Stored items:
▼▼▼
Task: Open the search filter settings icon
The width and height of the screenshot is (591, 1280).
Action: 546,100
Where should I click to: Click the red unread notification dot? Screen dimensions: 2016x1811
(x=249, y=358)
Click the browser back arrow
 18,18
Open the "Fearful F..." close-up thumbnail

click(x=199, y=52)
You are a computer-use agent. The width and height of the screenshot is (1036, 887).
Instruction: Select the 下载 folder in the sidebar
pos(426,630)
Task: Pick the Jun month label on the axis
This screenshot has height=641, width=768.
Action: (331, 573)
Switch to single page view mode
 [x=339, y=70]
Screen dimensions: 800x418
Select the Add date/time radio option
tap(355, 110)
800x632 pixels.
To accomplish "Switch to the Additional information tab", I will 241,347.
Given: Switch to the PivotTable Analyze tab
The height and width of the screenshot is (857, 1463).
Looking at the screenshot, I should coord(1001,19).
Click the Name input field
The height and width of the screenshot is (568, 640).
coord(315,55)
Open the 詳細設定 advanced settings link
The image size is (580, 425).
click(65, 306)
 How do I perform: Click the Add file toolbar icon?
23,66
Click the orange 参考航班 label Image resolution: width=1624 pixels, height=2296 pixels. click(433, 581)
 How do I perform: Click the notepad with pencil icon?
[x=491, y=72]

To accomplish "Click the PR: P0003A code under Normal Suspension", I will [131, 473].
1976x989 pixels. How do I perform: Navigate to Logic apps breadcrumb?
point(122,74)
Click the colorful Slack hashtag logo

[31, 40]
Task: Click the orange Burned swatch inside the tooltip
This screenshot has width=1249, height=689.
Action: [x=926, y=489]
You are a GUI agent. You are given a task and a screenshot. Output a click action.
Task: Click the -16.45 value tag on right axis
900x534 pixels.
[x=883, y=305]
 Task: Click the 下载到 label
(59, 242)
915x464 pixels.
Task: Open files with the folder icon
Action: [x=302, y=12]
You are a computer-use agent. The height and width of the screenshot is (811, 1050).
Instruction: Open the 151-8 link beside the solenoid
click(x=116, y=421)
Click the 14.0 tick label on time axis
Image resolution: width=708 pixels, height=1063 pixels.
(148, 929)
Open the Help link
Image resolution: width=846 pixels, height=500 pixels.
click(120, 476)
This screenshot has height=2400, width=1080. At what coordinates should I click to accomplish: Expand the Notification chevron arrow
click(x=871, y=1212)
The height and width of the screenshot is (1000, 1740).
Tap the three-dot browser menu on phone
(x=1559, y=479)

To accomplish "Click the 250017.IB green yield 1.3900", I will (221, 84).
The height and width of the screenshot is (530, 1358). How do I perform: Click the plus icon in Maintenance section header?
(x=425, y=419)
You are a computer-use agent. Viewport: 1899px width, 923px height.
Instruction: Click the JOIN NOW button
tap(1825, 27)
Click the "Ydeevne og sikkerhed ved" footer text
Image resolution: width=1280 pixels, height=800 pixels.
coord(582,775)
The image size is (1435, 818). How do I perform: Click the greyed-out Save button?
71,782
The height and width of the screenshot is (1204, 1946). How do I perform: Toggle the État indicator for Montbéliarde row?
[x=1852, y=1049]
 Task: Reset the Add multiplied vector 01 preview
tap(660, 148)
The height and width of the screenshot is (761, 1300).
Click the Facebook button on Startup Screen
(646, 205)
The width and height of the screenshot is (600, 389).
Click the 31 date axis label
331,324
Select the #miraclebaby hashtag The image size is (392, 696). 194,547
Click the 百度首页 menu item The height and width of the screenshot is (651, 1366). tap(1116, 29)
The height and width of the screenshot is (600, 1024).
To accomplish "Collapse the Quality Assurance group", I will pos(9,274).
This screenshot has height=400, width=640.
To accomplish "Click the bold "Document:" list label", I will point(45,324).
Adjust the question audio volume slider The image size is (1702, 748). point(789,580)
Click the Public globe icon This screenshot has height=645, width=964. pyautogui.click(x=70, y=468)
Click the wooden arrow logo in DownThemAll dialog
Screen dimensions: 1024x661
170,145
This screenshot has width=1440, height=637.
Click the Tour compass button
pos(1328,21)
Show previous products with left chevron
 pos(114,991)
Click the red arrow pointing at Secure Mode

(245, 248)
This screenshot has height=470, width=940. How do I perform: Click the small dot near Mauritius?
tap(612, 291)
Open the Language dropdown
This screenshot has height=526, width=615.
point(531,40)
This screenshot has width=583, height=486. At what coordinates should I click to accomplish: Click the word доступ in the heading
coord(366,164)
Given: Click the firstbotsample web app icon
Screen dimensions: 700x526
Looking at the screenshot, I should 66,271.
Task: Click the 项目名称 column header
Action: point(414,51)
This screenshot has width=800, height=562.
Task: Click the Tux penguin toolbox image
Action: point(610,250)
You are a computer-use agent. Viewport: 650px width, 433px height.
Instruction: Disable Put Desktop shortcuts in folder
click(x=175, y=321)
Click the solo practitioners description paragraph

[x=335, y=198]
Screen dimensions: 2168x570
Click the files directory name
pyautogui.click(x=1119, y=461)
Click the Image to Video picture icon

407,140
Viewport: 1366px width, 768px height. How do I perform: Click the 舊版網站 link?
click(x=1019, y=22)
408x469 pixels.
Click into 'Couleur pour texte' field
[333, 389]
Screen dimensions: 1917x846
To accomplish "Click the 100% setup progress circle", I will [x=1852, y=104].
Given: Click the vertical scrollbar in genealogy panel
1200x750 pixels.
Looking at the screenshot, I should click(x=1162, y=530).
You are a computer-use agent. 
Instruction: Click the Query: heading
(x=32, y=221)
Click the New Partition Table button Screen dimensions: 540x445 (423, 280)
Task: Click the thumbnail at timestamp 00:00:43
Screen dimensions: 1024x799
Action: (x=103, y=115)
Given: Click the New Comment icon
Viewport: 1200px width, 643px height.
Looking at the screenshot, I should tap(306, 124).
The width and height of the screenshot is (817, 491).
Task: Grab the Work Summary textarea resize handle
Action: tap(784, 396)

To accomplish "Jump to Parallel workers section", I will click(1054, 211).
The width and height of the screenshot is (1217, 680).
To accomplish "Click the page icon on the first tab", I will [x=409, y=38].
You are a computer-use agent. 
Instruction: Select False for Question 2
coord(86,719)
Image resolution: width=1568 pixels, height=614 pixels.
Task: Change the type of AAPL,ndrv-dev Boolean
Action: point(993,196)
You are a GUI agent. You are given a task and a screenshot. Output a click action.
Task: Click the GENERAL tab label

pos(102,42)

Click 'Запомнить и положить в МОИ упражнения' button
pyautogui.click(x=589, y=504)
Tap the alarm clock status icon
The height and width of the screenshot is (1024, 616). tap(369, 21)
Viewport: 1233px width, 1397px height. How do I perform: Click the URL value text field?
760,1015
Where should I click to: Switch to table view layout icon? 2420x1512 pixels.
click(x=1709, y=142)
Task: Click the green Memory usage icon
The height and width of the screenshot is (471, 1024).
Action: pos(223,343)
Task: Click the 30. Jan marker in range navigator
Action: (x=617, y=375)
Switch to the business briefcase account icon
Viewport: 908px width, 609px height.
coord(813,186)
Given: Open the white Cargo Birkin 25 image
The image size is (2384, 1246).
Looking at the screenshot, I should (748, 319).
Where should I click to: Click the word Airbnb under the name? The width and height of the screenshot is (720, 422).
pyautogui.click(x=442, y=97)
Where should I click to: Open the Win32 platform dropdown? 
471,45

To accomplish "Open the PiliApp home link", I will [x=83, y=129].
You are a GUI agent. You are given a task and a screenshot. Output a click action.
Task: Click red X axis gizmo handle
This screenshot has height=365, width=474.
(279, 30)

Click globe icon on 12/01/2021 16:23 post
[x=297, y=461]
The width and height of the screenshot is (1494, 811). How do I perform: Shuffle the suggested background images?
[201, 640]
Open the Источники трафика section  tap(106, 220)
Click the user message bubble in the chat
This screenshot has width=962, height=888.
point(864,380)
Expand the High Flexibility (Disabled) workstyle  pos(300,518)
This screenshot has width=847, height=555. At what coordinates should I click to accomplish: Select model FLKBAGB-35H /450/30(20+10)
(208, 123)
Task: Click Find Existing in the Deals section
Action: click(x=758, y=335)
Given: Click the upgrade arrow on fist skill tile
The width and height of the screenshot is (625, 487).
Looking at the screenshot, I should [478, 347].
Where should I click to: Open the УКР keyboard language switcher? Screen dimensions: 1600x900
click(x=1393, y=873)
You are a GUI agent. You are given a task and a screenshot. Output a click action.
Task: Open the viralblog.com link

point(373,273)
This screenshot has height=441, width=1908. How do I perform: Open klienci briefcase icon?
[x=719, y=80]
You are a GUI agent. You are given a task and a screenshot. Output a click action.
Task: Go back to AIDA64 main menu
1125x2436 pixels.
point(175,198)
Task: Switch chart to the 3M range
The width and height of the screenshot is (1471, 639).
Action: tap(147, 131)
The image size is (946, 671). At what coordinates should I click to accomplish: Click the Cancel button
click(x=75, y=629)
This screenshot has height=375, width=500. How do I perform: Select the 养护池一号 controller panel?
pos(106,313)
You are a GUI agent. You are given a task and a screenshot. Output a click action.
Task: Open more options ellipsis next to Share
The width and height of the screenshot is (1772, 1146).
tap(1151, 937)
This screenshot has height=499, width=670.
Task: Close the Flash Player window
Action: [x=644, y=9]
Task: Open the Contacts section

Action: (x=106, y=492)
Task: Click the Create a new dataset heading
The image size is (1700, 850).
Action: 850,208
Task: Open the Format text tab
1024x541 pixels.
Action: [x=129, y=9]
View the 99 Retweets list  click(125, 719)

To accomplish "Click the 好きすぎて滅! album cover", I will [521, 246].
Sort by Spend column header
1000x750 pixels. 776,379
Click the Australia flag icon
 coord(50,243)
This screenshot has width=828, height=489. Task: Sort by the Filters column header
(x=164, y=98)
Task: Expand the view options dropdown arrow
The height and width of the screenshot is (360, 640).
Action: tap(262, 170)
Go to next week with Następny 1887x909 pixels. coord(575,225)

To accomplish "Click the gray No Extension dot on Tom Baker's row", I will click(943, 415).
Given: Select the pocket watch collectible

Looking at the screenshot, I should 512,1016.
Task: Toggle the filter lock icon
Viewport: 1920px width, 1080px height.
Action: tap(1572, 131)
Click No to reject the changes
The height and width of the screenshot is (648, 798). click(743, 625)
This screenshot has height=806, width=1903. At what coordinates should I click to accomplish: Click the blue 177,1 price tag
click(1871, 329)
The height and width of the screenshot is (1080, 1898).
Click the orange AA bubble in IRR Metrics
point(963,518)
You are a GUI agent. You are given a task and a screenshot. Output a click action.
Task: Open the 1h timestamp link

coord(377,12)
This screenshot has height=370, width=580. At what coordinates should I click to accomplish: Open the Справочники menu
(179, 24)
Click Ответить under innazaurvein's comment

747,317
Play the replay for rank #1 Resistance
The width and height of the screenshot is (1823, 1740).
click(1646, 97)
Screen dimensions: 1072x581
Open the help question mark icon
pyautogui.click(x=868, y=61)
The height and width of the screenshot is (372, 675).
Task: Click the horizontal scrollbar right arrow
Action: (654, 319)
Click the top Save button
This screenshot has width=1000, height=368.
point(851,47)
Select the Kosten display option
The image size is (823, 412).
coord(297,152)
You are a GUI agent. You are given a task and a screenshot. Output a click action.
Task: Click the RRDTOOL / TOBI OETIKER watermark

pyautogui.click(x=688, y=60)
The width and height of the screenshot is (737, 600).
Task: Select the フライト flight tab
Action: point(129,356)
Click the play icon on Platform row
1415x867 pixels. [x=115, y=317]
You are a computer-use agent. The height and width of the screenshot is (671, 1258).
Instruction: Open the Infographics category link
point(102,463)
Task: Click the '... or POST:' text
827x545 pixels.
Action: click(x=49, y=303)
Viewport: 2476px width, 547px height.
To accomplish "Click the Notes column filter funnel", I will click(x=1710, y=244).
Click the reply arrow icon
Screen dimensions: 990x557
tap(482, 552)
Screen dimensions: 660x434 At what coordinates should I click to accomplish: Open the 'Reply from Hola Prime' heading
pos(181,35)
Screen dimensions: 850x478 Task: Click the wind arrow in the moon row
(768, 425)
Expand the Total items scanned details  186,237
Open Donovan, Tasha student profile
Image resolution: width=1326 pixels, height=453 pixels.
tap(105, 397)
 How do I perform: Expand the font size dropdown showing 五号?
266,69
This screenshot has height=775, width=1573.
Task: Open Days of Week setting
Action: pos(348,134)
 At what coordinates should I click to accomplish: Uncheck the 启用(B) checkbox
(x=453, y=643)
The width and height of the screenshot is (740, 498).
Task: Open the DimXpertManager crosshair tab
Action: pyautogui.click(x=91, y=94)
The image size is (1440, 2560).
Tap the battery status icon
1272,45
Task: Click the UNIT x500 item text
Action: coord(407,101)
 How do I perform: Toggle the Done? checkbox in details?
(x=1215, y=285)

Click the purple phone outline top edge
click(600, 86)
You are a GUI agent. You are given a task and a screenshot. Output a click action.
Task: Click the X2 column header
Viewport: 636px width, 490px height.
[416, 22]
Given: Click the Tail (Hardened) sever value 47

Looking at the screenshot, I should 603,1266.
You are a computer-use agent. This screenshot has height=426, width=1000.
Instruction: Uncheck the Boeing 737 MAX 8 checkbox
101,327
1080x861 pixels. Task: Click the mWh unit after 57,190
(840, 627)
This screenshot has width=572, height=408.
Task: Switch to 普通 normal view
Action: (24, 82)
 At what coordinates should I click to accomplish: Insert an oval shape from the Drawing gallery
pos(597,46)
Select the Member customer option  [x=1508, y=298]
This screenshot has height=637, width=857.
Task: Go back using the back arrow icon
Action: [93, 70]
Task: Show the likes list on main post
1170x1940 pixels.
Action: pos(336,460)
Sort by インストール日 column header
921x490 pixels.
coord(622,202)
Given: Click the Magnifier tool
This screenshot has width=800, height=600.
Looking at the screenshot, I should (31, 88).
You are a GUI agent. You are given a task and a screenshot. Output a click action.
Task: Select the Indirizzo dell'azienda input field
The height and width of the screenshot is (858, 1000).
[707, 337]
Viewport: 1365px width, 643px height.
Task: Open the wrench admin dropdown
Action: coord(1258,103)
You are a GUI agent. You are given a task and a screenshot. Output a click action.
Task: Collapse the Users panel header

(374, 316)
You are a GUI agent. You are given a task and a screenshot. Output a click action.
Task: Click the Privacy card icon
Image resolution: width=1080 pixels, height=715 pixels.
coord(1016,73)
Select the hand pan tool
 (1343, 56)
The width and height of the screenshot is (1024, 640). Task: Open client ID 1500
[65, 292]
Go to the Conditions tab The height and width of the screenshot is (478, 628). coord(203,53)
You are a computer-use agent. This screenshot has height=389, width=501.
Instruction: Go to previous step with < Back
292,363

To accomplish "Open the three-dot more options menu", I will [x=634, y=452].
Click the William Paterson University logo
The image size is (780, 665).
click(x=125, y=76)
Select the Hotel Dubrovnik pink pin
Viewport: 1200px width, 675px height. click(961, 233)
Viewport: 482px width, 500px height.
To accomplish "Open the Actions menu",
▲▲▲
- **WHAT YOU NEED TO DO**
The answer must be every line from the records above that contains the word "next", copied in full.

- **YOUR SOLUTION**
Task: Open more options ellipsis next to Share
Go to next week with Następny 1887x909 pixels. coord(575,225)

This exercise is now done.